• **TASK BRIEF**
Every entry must be duplicated word for word.

Records contained in a dataset
▼

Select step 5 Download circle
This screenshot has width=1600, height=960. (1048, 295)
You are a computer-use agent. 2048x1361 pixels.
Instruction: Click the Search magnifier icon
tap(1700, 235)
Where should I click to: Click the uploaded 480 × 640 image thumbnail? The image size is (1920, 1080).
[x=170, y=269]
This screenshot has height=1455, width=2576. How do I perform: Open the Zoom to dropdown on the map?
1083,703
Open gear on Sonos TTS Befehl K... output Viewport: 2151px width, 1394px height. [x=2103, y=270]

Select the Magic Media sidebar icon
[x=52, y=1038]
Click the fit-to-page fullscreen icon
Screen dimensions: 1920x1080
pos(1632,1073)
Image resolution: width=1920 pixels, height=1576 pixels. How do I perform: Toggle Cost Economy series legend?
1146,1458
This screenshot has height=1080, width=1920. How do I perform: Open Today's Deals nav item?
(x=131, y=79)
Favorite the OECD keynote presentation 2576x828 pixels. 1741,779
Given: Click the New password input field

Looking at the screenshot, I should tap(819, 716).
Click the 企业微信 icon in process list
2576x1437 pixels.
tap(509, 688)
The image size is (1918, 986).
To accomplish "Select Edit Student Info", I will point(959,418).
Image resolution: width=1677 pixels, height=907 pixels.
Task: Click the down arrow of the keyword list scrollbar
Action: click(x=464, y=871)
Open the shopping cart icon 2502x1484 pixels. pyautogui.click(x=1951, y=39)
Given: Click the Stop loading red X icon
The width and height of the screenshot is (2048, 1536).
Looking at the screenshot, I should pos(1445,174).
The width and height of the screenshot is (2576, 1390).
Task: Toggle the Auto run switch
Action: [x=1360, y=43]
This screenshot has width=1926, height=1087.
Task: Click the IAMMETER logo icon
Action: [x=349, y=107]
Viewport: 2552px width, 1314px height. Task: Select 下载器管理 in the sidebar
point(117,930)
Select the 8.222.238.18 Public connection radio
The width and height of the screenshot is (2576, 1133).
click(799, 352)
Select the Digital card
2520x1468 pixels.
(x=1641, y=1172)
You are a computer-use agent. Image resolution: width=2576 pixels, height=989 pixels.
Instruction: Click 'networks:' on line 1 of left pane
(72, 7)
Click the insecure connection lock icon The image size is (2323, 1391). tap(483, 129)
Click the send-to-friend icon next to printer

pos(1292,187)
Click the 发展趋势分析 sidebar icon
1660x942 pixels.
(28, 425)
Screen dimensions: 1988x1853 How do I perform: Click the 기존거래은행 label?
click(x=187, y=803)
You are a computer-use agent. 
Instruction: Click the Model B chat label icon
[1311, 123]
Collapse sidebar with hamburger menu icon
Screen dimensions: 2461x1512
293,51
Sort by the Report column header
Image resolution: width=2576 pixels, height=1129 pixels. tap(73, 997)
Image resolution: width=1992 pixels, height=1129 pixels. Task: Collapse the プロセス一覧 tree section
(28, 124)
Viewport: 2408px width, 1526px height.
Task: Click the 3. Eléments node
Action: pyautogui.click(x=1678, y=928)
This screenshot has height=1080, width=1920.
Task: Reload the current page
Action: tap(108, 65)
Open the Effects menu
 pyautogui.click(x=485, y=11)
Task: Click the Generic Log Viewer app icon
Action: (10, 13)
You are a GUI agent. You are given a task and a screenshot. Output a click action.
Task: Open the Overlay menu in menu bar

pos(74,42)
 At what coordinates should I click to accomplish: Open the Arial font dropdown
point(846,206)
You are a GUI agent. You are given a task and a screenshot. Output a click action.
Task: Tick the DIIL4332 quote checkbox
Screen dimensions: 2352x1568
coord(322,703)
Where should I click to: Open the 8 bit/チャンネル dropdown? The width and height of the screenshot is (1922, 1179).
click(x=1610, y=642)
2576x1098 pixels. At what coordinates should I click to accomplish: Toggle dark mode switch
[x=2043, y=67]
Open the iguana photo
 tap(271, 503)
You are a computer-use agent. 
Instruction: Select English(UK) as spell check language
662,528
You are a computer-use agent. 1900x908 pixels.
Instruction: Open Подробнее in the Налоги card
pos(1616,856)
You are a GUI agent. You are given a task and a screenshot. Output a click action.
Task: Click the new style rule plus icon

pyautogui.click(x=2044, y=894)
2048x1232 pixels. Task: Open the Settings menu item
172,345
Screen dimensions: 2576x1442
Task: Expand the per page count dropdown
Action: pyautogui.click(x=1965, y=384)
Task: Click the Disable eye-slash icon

▲

• **TASK RESULT**
Select step 5 Download circle
This screenshot has width=1600, height=960. (1048, 295)
You are a computer-use agent. 2048x1361 pixels.
Instruction: Click the Search magnifier icon
tap(1700, 235)
Where should I click to: Click the uploaded 480 × 640 image thumbnail? The image size is (1920, 1080).
[x=170, y=269]
This screenshot has height=1455, width=2576. How do I perform: Open the Zoom to dropdown on the map?
1083,703
Open gear on Sonos TTS Befehl K... output Viewport: 2151px width, 1394px height. [x=2103, y=270]

Select the Magic Media sidebar icon
[x=52, y=1038]
Click the fit-to-page fullscreen icon
Screen dimensions: 1920x1080
pos(1632,1073)
Image resolution: width=1920 pixels, height=1576 pixels. How do I perform: Toggle Cost Economy series legend?
1146,1458
This screenshot has height=1080, width=1920. How do I perform: Open Today's Deals nav item?
(x=131, y=79)
Favorite the OECD keynote presentation 2576x828 pixels. 1741,779
Given: Click the New password input field

Looking at the screenshot, I should tap(819, 716).
Click the 企业微信 icon in process list
2576x1437 pixels.
tap(509, 688)
The image size is (1918, 986).
To accomplish "Select Edit Student Info", I will point(959,418).
Image resolution: width=1677 pixels, height=907 pixels.
Task: Click the down arrow of the keyword list scrollbar
Action: click(x=464, y=871)
Open the shopping cart icon 2502x1484 pixels. pyautogui.click(x=1951, y=39)
Given: Click the Stop loading red X icon
The width and height of the screenshot is (2048, 1536).
Looking at the screenshot, I should pos(1445,174).
The width and height of the screenshot is (2576, 1390).
Task: Toggle the Auto run switch
Action: [x=1360, y=43]
This screenshot has width=1926, height=1087.
Task: Click the IAMMETER logo icon
Action: [x=349, y=107]
Viewport: 2552px width, 1314px height. Task: Select 下载器管理 in the sidebar
point(117,930)
Select the 8.222.238.18 Public connection radio
The width and height of the screenshot is (2576, 1133).
click(799, 352)
Select the Digital card
2520x1468 pixels.
(x=1641, y=1172)
You are a computer-use agent. Image resolution: width=2576 pixels, height=989 pixels.
Instruction: Click 'networks:' on line 1 of left pane
(72, 7)
Click the insecure connection lock icon The image size is (2323, 1391). tap(483, 129)
Click the send-to-friend icon next to printer

pos(1292,187)
Click the 发展趋势分析 sidebar icon
1660x942 pixels.
(28, 425)
Screen dimensions: 1988x1853 How do I perform: Click the 기존거래은행 label?
click(x=187, y=803)
You are a computer-use agent. 
Instruction: Click the Model B chat label icon
[1311, 123]
Collapse sidebar with hamburger menu icon
Screen dimensions: 2461x1512
293,51
Sort by the Report column header
Image resolution: width=2576 pixels, height=1129 pixels. tap(73, 997)
Image resolution: width=1992 pixels, height=1129 pixels. Task: Collapse the プロセス一覧 tree section
(28, 124)
Viewport: 2408px width, 1526px height.
Task: Click the 3. Eléments node
Action: pyautogui.click(x=1678, y=928)
This screenshot has height=1080, width=1920.
Task: Reload the current page
Action: tap(108, 65)
Open the Effects menu
 pyautogui.click(x=485, y=11)
Task: Click the Generic Log Viewer app icon
Action: (10, 13)
You are a GUI agent. You are given a task and a screenshot. Output a click action.
Task: Open the Overlay menu in menu bar

pos(74,42)
 At what coordinates should I click to accomplish: Open the Arial font dropdown
point(846,206)
You are a GUI agent. You are given a task and a screenshot. Output a click action.
Task: Tick the DIIL4332 quote checkbox
Screen dimensions: 2352x1568
coord(322,703)
Where should I click to: Open the 8 bit/チャンネル dropdown? The width and height of the screenshot is (1922, 1179).
click(x=1610, y=642)
2576x1098 pixels. At what coordinates should I click to accomplish: Toggle dark mode switch
[x=2043, y=67]
Open the iguana photo
 tap(271, 503)
You are a computer-use agent. 
Instruction: Select English(UK) as spell check language
662,528
You are a computer-use agent. 1900x908 pixels.
Instruction: Open Подробнее in the Налоги card
pos(1616,856)
You are a GUI agent. You are given a task and a screenshot. Output a click action.
Task: Click the new style rule plus icon

pyautogui.click(x=2044, y=894)
2048x1232 pixels. Task: Open the Settings menu item
172,345
Screen dimensions: 2576x1442
Task: Expand the per page count dropdown
Action: pyautogui.click(x=1965, y=384)
Task: Click the Disable eye-slash icon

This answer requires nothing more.